EXCERPT PROVIDED:
··········
A traveling exhibition focused on Americans’ relationship with water will open in Sandstone, MN in November, at the Audubon Center for the Northwoods. Sandstone is one of six small towns and Minnesota is one of five states chosen by the Smithsonian to host the new exhibit.
Water/Ways explores how water connects history, faith, ethics, the arts, and science. The unique exhibit centers around local conversations, as each host community tells its own water stories and discusses the future of water.
“Water’s impact on humans is not just biological and environmental; it serves as a source of peace and contemplation. We cherish our connections to nature, particularly the sights, the sounds, and the sense of place we feel at the water’s edge,” the Smithsonian’s points out.
The exhibit will open with a reception on Nov. 19, and remain open until Jan. 1, 2017. Hours vary, and are listed on the Audubon Center’s website.
··········
INFORMATION PROVIDED:
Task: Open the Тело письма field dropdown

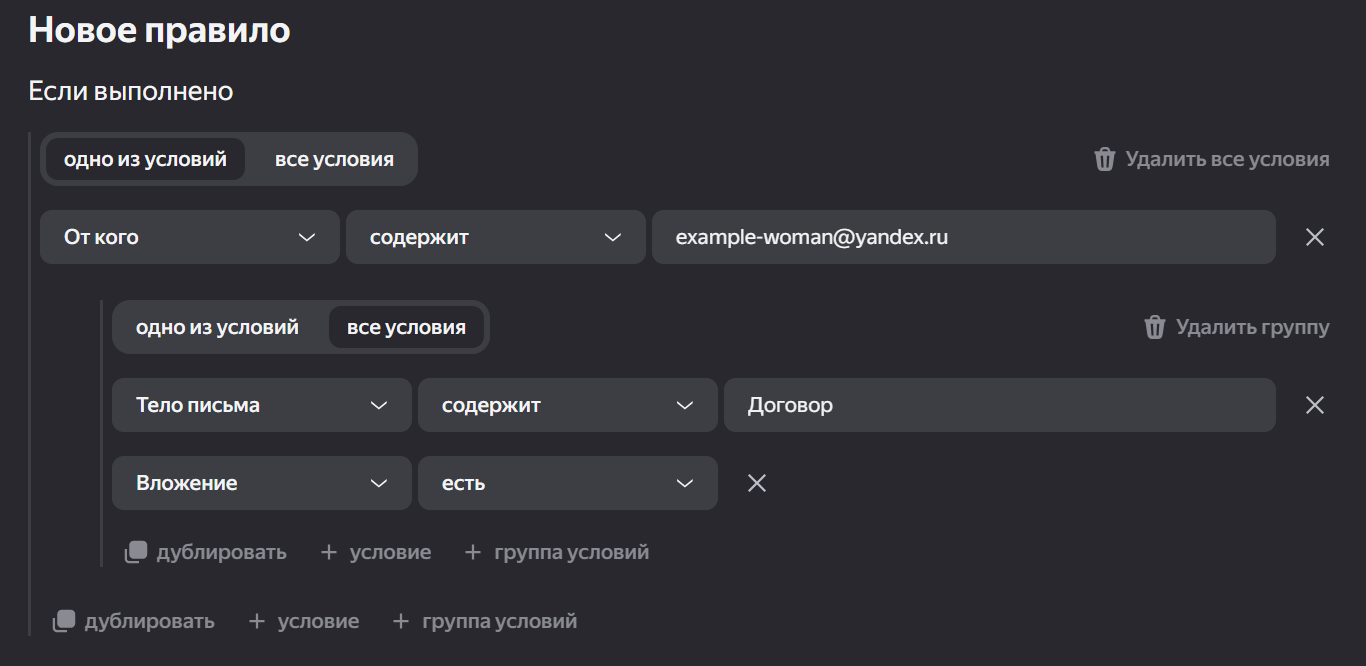Action: (x=262, y=405)
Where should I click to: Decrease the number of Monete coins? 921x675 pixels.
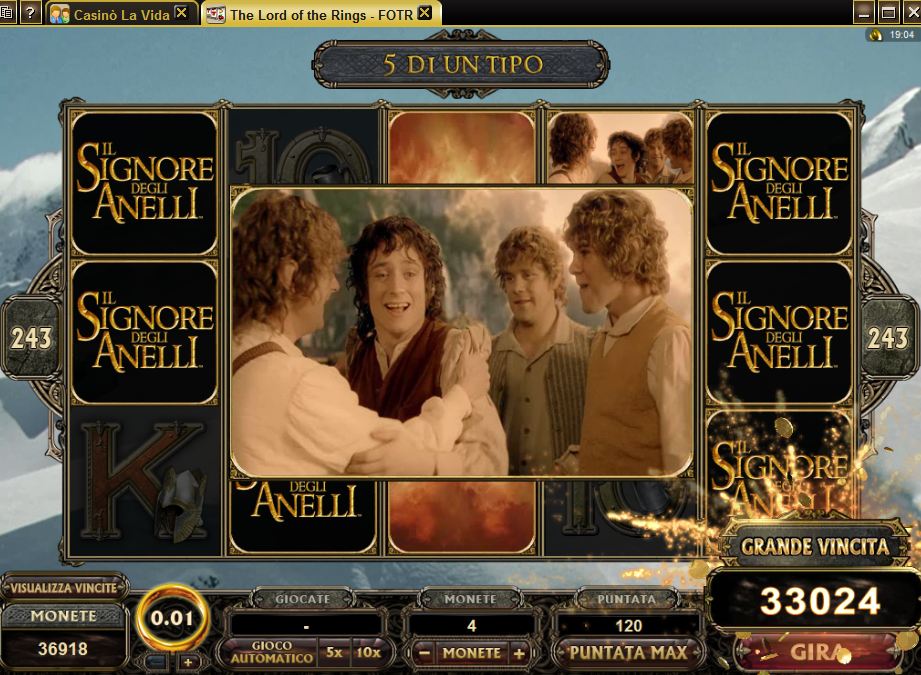pyautogui.click(x=424, y=653)
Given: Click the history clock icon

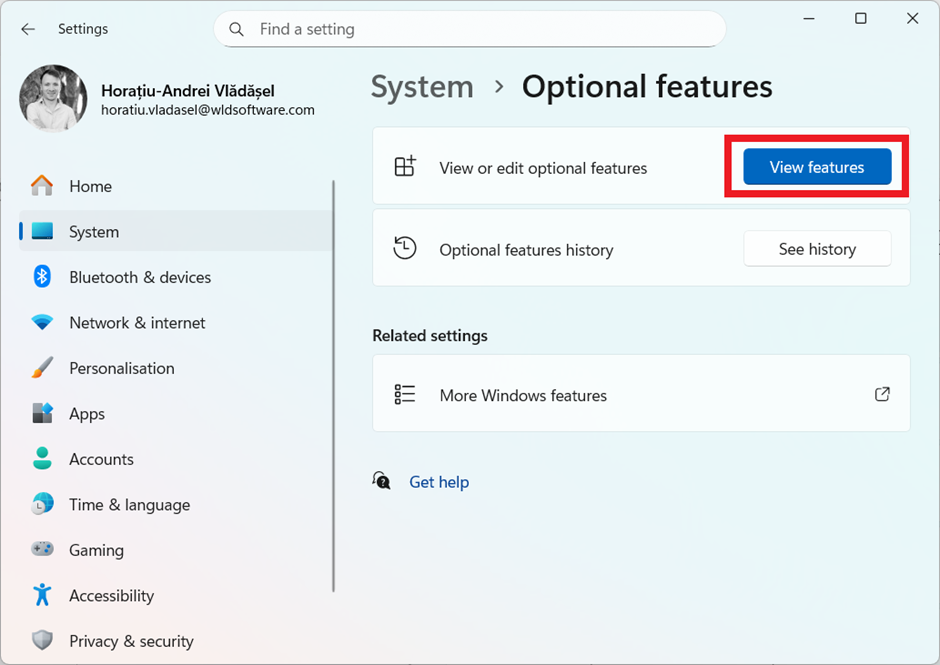Looking at the screenshot, I should pos(405,248).
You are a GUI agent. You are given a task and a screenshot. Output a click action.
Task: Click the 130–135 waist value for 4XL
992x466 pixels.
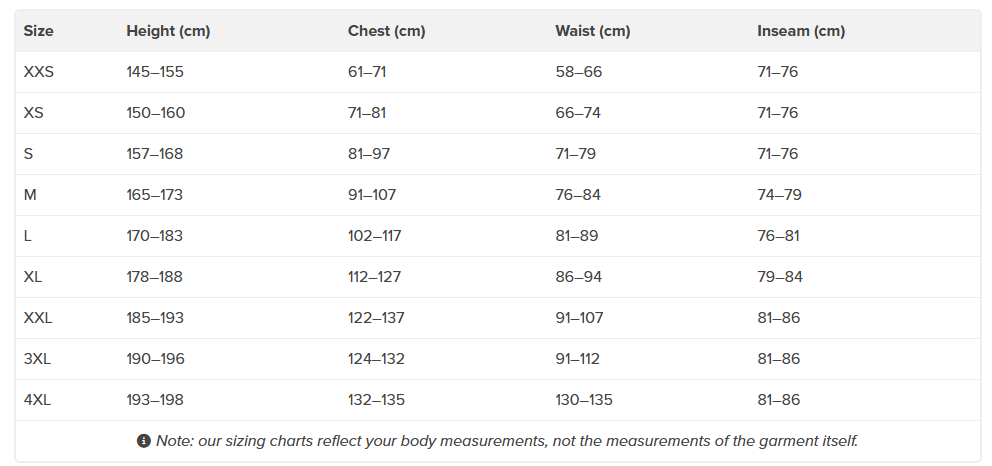click(x=584, y=400)
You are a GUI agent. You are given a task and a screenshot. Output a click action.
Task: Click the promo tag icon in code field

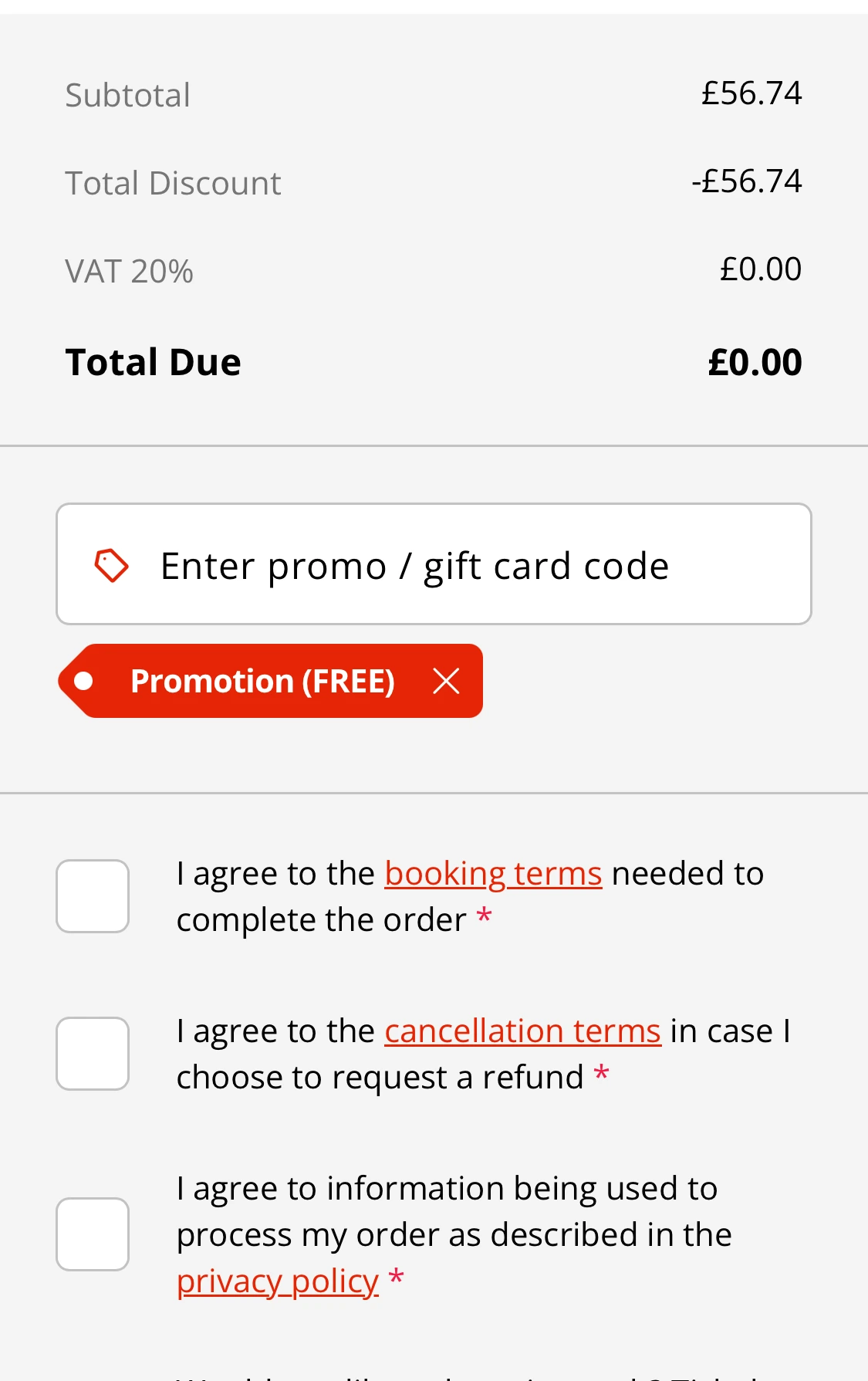[111, 566]
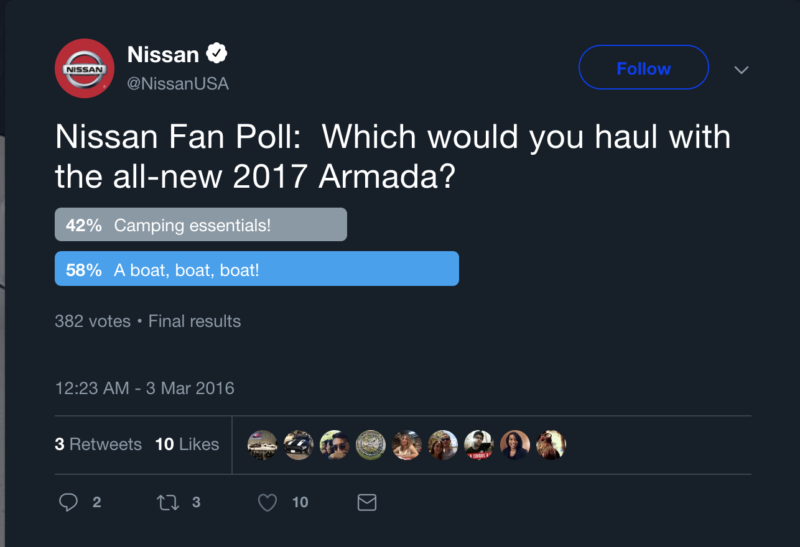This screenshot has height=547, width=800.
Task: Follow the Nissan account
Action: pyautogui.click(x=643, y=69)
··········
TASK STATEMENT: Copy the part of the Water/Ways exhibit article that begins at the words "Water/Ways explores how" and ends after "Audubon Center’s website.", swapping "reception" for "gathering".

OUTPUT FOR THIS EXERCISE:
Water/Ways explores how water connects history, faith, ethics, the arts, and science. The unique exhibit centers around local conversations, as each host community tells its own water stories and discusses the future of water.
“Water’s impact on humans is not just biological and environmental; it serves as a source of peace and contemplation. We cherish our connections to nature, particularly the sights, the sounds, and the sense of place we feel at the water’s edge,” the Smithsonian’s points out.
The exhibit will open with a gathering on Nov. 19, and remain open until Jan. 1, 2017. Hours vary, and are listed on the Audubon Center’s website.